Hello there, internet. It’s been a while, hasn’t it? My fault, really; just a whole bunch of little things piling up (and scuttling across my kitchen floor at night, alas) that kept be distracted from this blog. Thankfully, most of that stuff has been cleared up, and I should have something interesting coming on the weekend all else being equal.
In the meantime, I would like to share something I discovered a week ago: The Writer Will Do Something, a short bit of interactive fiction by a fellow named Matthew S. Burns. The premise is simple: you are the head writer for the video game ShatterGate: Future Perfect, the third installment of a major AAA shooter franchise that is six months out from release. Unfortunately, the first reports from the outside consultants have come in, and the game is shaping up to be an unmigitated disaster. You and the other lead developers have come in for an early Monday morning meeting to figure out what exactly should be done at this late date.
As it turns out, not having played the first two ShatterGates is the least of your problems.

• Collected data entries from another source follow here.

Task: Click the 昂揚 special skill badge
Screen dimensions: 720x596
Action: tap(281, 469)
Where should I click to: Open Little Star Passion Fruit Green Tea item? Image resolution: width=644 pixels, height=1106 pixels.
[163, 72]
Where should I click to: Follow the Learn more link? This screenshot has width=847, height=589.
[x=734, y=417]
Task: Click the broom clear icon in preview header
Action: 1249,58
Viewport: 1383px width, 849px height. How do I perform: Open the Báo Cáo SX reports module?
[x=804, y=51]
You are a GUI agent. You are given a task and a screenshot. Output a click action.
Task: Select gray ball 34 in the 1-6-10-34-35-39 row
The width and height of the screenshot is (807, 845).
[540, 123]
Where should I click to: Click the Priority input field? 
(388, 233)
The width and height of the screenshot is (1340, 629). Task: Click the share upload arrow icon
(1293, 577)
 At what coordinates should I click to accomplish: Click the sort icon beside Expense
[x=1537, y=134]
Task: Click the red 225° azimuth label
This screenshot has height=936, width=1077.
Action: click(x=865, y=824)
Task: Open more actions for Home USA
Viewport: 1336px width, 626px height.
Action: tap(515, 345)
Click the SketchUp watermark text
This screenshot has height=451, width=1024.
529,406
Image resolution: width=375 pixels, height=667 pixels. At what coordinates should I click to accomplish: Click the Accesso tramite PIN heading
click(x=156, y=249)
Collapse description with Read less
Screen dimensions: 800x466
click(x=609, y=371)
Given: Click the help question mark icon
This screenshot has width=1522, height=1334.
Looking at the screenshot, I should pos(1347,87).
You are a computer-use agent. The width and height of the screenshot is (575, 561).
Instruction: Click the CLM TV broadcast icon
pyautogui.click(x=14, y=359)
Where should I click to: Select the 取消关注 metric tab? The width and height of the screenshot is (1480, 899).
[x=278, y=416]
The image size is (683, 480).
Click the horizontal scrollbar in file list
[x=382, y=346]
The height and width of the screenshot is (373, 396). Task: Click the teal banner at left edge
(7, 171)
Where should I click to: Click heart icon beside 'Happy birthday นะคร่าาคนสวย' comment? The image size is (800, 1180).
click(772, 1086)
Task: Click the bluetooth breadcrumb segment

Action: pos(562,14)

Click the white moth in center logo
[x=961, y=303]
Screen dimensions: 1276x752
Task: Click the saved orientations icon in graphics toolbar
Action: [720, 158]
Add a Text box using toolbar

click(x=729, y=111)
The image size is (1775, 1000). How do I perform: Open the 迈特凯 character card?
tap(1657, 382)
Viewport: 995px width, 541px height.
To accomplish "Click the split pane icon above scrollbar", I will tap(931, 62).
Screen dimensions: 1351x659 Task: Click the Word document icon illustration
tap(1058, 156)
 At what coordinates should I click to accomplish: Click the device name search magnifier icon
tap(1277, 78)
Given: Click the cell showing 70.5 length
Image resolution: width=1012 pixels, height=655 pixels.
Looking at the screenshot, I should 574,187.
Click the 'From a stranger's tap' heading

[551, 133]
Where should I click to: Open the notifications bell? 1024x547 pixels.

TWWDS is a short game; you can run through the entire thing in about half an hour. Still, there’s plenty of meat to chew on. If you’re into video games, it’s a funny, slightly exaggerated picture of how messed up the development of games can get, with high-stress environments, demanding publishers, and development teams that only grow more dysfunctional as delays and costs mount. It’s also a look at the particular problems of writing stories for games, of how to integrate story with mechanics. Even beyond the medium of video games, it’s a look at the problems you can have creating a work of art with a large team of specialists who only have a vague connection with whatever the greater plan is. Honestly, after playing this, I am now impressed that games have stories that are as coherent as they are.